2022-07-25 11:09:54 TOP 4 dbt tips for data analyst and data engineer
dbt (data build tool) is an open source code framework for executing, testing and documenting SQL queries, which allows you to process data analysis machine, including structuring and description of arrivals, their search, nested calls, rule triggering, documentation and testing. For example, you can use the dbt CLI or dbt Cloud to work with data collection to consume, transform, and load data into storage by computing a dynamic database on a schedule. To increase the efficiency of using dbt for the selection of schemas, sources and models, it is possible to use data:
• The Schema.yml file can only be found in the dbt models folder. The tool allows you to create a unit test that counts the duration of a column for nulls.
• dbt data tests have a strict rule that they must return null rows in order to pass the test. Instead of looking for a value such as the number of a particular set of rows, the data test should be written to expect to find null rows if the results do not match the correct set of sums. Therefore, when developing test data, you need to think about how to return 0 rows in the expected key, but at the same time you need to check the number. You can use the != or <= operators to validate data.
• To increase the speed of testing increase the number of threads in the project profile, in the profiles.yml file. For example, if there are 30 tests, then there are 40 threads, indicate in the profiles.yml file.
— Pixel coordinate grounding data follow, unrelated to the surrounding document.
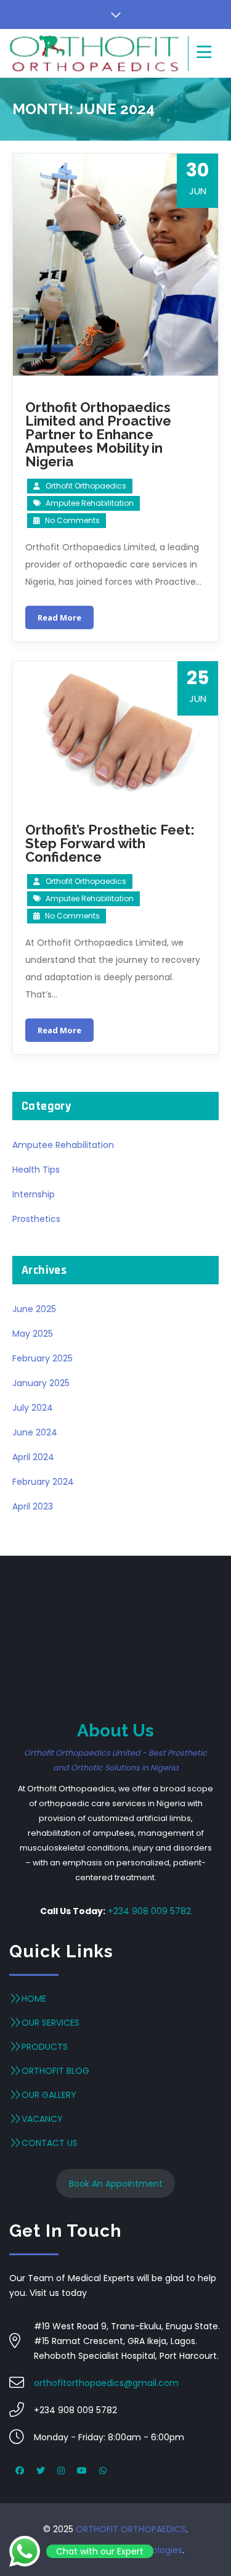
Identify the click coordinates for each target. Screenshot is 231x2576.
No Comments (71, 520)
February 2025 (42, 1358)
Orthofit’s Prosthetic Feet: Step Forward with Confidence (110, 843)
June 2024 (34, 1432)
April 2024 (33, 1457)
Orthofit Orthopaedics (86, 486)
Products (45, 2047)
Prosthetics (36, 1219)
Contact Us (50, 2143)
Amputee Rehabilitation (90, 503)
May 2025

Probably 30 data and schema tests in 4 seconds.
• The history test needs a meaningful name. Although dbt automatically learns the test names, it is recommended that you label them yourself. dbt doesn't have much control over running small test suites, it needs to be able to see all running projects. In the same way that developers are encouraged to use functions and variables with semantic name definitions, testing should be given tests for meaningful names. Otherwise, it will be difficult to determine which test passes or fails during test execution. When a test error is found in dbt, all schema and data tests are run together. It's not easy to use a single directory in the data tests folder, but you can name them "dbt test - schema" or "dbt test - data" to quickly determine which tests to use.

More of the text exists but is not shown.